Roadside greenery enriches the surroundings and has a calming effect on people. It also has various other roles, such as enhancing the urban environment, creating attractive urban landscapes, helping traffic to move safely and smoothly, and protecting residents from fires in times of disaster.
Of the approximately 2,238km (as of April 1,2017) of roads administrated by the TMG, some 1,369 km is furnished with roadside trees, while greenery onmedian strips and traffic islands total an area of about 231 hectares.
Ginkgo trees (In front of the Meiji Memorial Picture Gallery))
Tulip trees (In front of the Geihinkan state guest house)
Roadside Tree Enhancement
The Bureau will now implement a detailed maintenance program for the roadside trees that have been planted, and devote further efforts to high quality
maintenance and management in order to create a lush roadside environment befitting a mature city.

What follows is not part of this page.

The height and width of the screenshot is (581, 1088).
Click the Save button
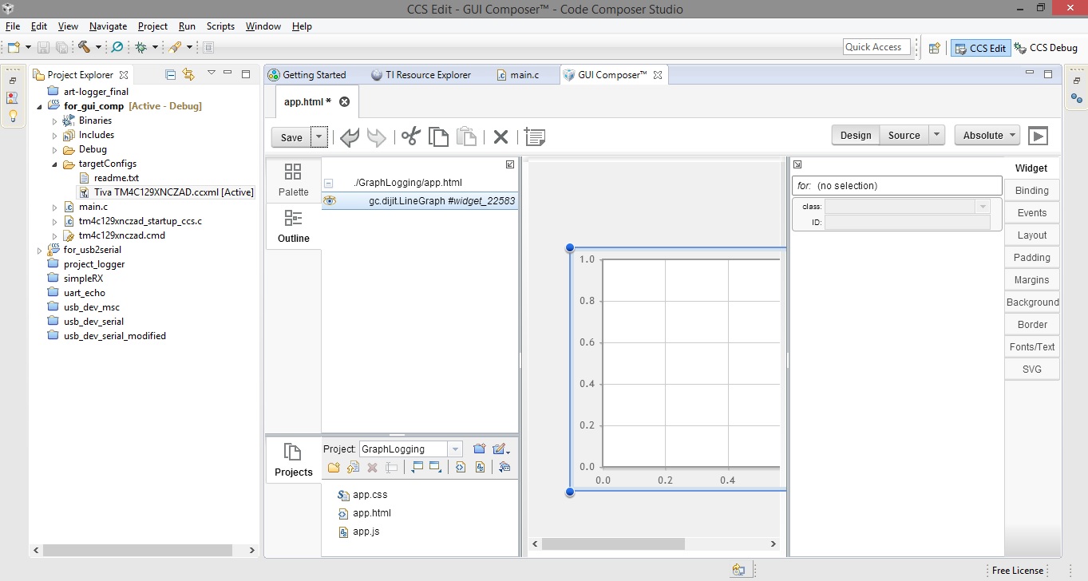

In response to the need for measures to protect spectators and competitors from the summer heat at the Olympic and Paralympic Games Tokyo 2020, the Bureau is implementing measures such as systematic pruning to ensure that ample shade is created by trees along metropolitan roads, mainly around competition venues and the marathon course, in preparation for the Games.
Ordinary Metropolitan Road 132
Making Roadside Trees More Resilient to Disaster: Large-Diameter Tree Regeneration Program
On routes particularly important from the perspective of disaster preparedness, the Bureau has been implementing a plan for the period from fiscal 2012 to fiscal 2020 to assess roadside trees 90cm or more in circumference and rehabilitate and replace weakened trees and those that could topple over in the event of a disaster, so that they will not block emergency vehicles, vehicles transporting supplies and the passage of evacuees.
A roadside tree toppled by strong typhoon winds blocks a roadway.
Beautiful roadside trees that are resilient to disaster
Promotion of Roadside Tree Inspections
In implementing this program, the Bureau has compiled a Roadside Tree Inspection Manual to follow. The Bureau has also distributed this manual to all national road offices and municipalities in Tokyo, and is offering consultation and guidance on the subject.